Illés arrived in Jerusalem in 1864 and worked as a bookbinder in a print shop but soon began to research the city’s history. In the model he shows a detailed view of the streets and buildings of Jerusalem at the time, including doors and windows! He modelled the first houses of the Mishkenot Sha’ananim and Machane Yisrael neighborhoods, the French Consulate, the Church of the Pater Noster on the Mount of Olives, the Russian Compound, the hills of Abu Tor and Silwan, and the city’s alleyways, valleys, gates and even its telegraph poles – all in a 1:500 scale.
Illés used a map of the British Survey of Western Palestine to create the topographic base of the model. The map was drawn by Charles Wilson, British officer, archeologist and pioneer researcher of Palestine, and for whom Wilson’s Arch near the Western Wall was named. He also consulted the Swiss architect and researcher Conrad Schick for the architectural detailing of the city’s buildings.
The model provides a detailed, unique and fascinating historical document of the city in the Ottoman period, before the significant changes of the 20th century. For example, the model shows what the city looked like before the visit of German Kaiser Wilhelm II in 1898. In preparation for the Kaiser’s visit an opening was made near Jaffa Gate to enable carriages to enter the Old City and this opening remains till today. Likewise, the Church of the Redeemer, for whose inauguration the Kaiser visited, was not yet built. The Illés relief, created in 1872, shows neither of these familiar landmarks. The model also documents the Jewish Quarter as it was before its destruction in 1948.
The model was first displayed in 1873 in the Ottoman pavilion at the International Exhibition in Vienna. Although the model is very accurate in its depiction of Jerusalem there are some distortions due to the Ottoman demand that the mosques be enlarged in relation to the scale. After display in Vienna the model was moved to different cities in Europe until 1878 when Gustave Moynier, president of the Red Cross, turned to the public for help to buy the model. The price was 10,600 Swiss Francs and in two weeks he managed to raise half the amount. He raised the rest of the money and, for 40 years the model found a home in Geneva in the Salle de la Reformation.
In 1899, as public interest waned, the model was stored in the Public University Library of Geneva. It continued its travels and eventually ended up at the Wilson Palace, formerly the UN Security Council seat.

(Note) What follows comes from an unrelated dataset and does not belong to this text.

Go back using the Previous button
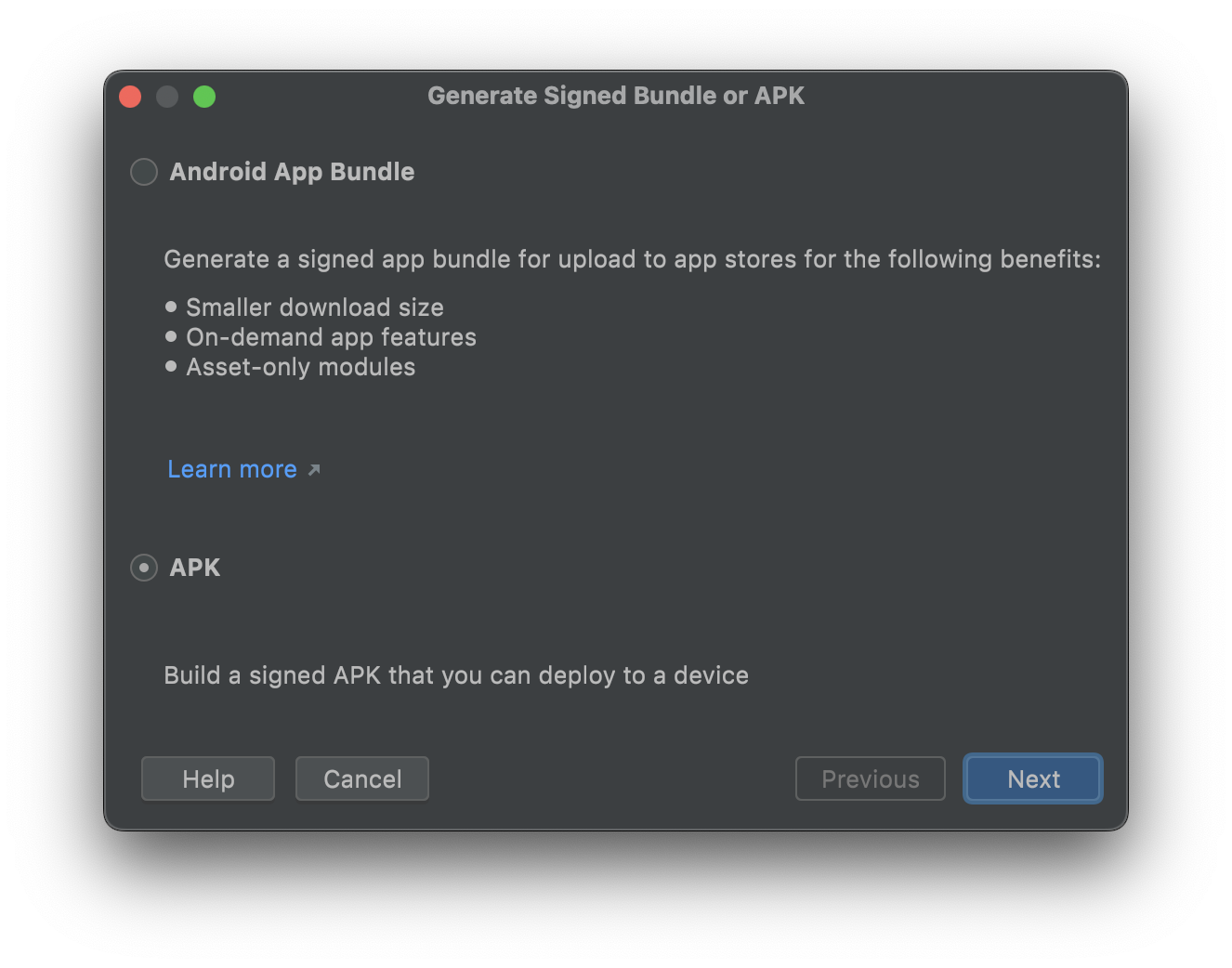1232x968 pixels. click(x=870, y=778)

In 1984 Moti Yair, a research student at the Hebrew University in Jerusalem, came across a reference regarding the purchase of the model. He asked Arian Litman, a Swiss student, to help him look for the model in Geneva. Litman, with the help of her father, two chief librarians, Professor Yehoshua Ben Arieh and a Geneva Library Archive staff member, managed to find the model that was forgotten in the library’s attic for 64 years. Jerusalem mayor, Teddy Kollek, appealed to the library to send the model back to Jerusalem and after a general meeting the directors unanimously voted to lend it to the Jerusalem City Council. The model was packed in eight boxes which El-Al Airlines transported to Israel free of charge. In 1984, 111 years after it was displayed in Vienna, the model returned to Jerusalem. The model was restored and has been part of the permanent display of the Tower of David Museum since 1985.
In addition to the Illés Model of Jerusalem in the 19th century, the museum exhibits four other models of the city: the citadel model and models of Jerusalem during the Second Temple period, the Byzantine age and the Crusader period.